[SERVER-46406] Evaluate JSON logging performance in test suites Created: 25/Feb/20  Updated: 29/Oct/23  Resolved: 13/Mar/20

Status: Closed
Project: Core Server
Component/s: Logging
Affects Version/s: None
Fix Version/s: 4.4.0-rc0, 4.7.0

Type: Task Priority: Major - P3
Reporter: Mark Benvenuto Assignee: Henrik Edin
Resolution: Fixed Votes: 0
Labels: None
Remaining Estimate: Not Specified
Time Spent: Not Specified
Original Estimate: Not Specified

Attachments: PNG File Log_Overview.png     PNG File json_formatter.png     PNG File libfmt_slow.png     PNG File open_record.png    
Issue Links:
Backports
Duplicate
duplicates SERVER-46467 Test impact of UTF8 validation on tes... Closed
Backwards Compatibility: Fully Compatible
Backport Requested:
v4.4
Sprint: Security 2020-03-09, Security 2020-03-23
Participants:

 Description   

Use evergreen data to compare logging performance and evaluate any opportunities for performance improvements.

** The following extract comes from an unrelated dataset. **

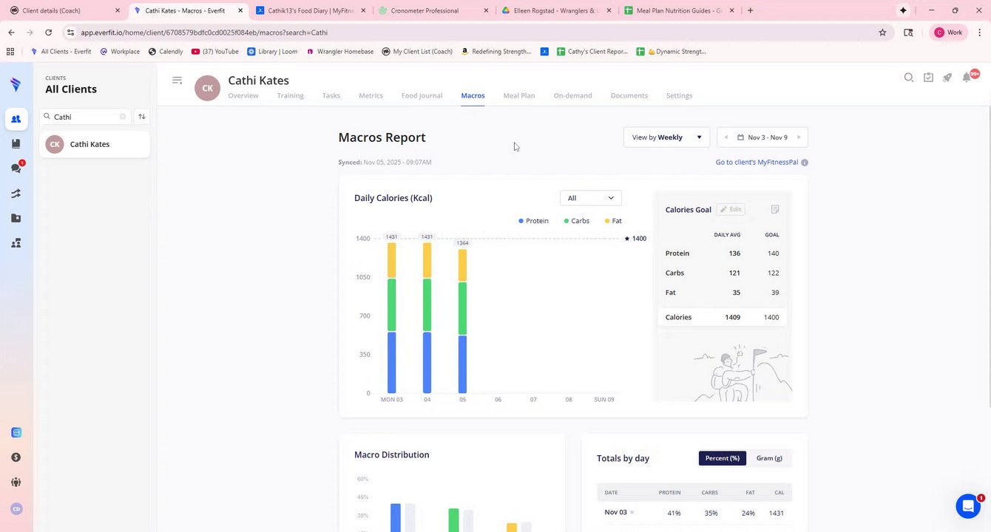
Task: Click Go to client's MyFitnessPal link
Action: (757, 162)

One suggestion has been to disable UTF-8 validation in logging. Other possibilities include examining memory and I/O overhead.



 Comments   
Comment by Githook User [ 16/Mar/20 ]

Author:

{'username': 'henrikedin', 'name': 'Henrik Edin', 'email': 'henrik.edin@mongodb.com'}

Message: SERVER-46406 Perf improvements in the logger.

Use fmt::compile and fmt::format_int when possible.

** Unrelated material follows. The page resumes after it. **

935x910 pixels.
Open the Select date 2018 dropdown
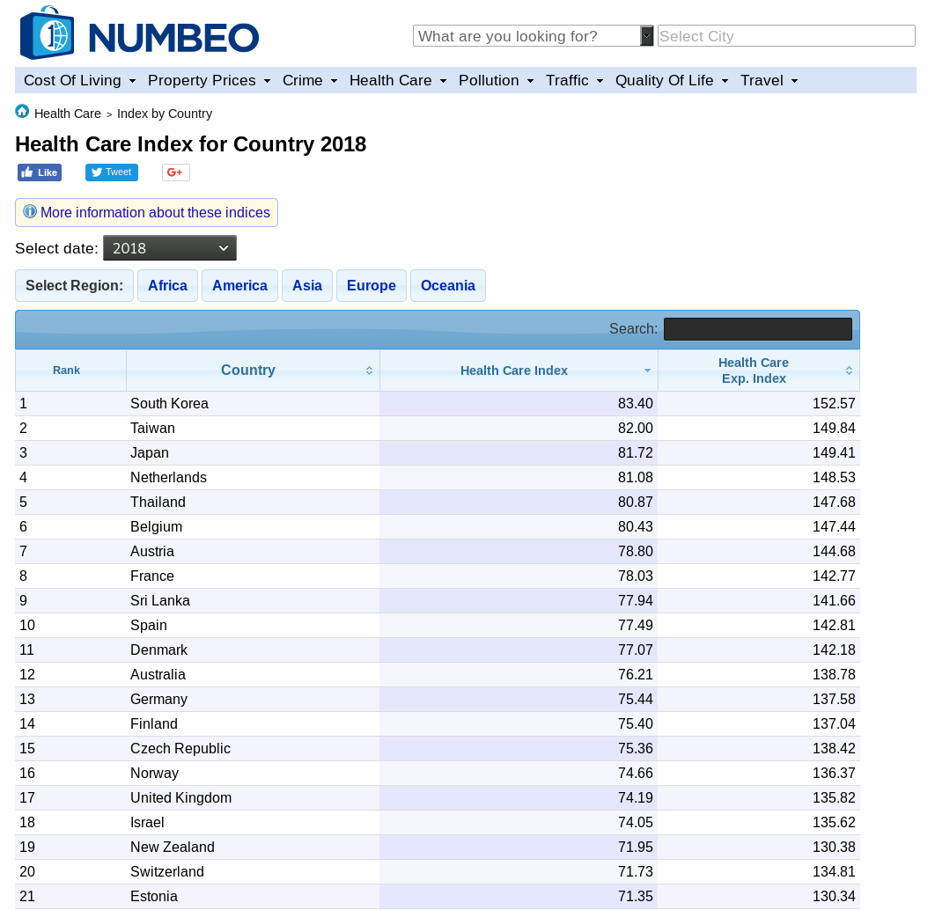coord(170,248)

(cherry picked from commit 5094b4f2f2ee9de07dc4c3d3c320e967595496f1)
Branch: v4.4
https://github.com/mongodb/mongo/commit/bc43f398697282a5fedb129d6913ef09244af6fb

Comment by Henrik Edin [ 13/Mar/20 ]

Looked into the difference in run time by comparing the sharding suite in these two runs:

Jan 24:
https://evergreen.mongodb.com/task/mongodb_mongo_master_enterprise_rhel_62_64_bit_display_sharding_38ec223f7478be14fc3bf082643a1109efaeb57c_20_01_25_02_28_44

Feb 25:
https://evergreen.mongodb.com/task/mongodb_mongo_master_enterprise_rhel_62_64_bit_display_sharding_742ac9b37b1d8f489e1b259a0a3575f8811edac4_20_02_25_14_46_48

Execution subtasks went from 26 to 28
Cumulative time went from 1h 54m 55s to 2h 16m 53s
Wall clock time went from 31m 32s to 1h 0m 10s

Before there was 972 jobs that had a total runtime of 3h 37m 15s
After there was 1012 jobs that had a total runtime of 3h 58m 15s

The number of jobs increased, the cumulative time increased with around 20% but the wall clock time with a whopping 100%.

When looking at the logs from the various subtasks you notice:

Before the gen task finished 21:33 and the exec tasks started around 21:53 and ran for up to 10min
But after we have a gen task that finished 10:01 and some exec tasks that start at 10:20 but most of them doesn't start until 10:50. That's 50min of no work, this is where the wall clock time is going.

So from what I can tell the problem is a scheduling / resource issue at Evergreen. There's not enough hosts to schedule the execution, leading to long wall clock times. When they do eventually run the execution time is not much different and even if there was an increased total execution time there are also more tests that run now than before.

I will close this ticket with the CPU perf improvements that has been committed.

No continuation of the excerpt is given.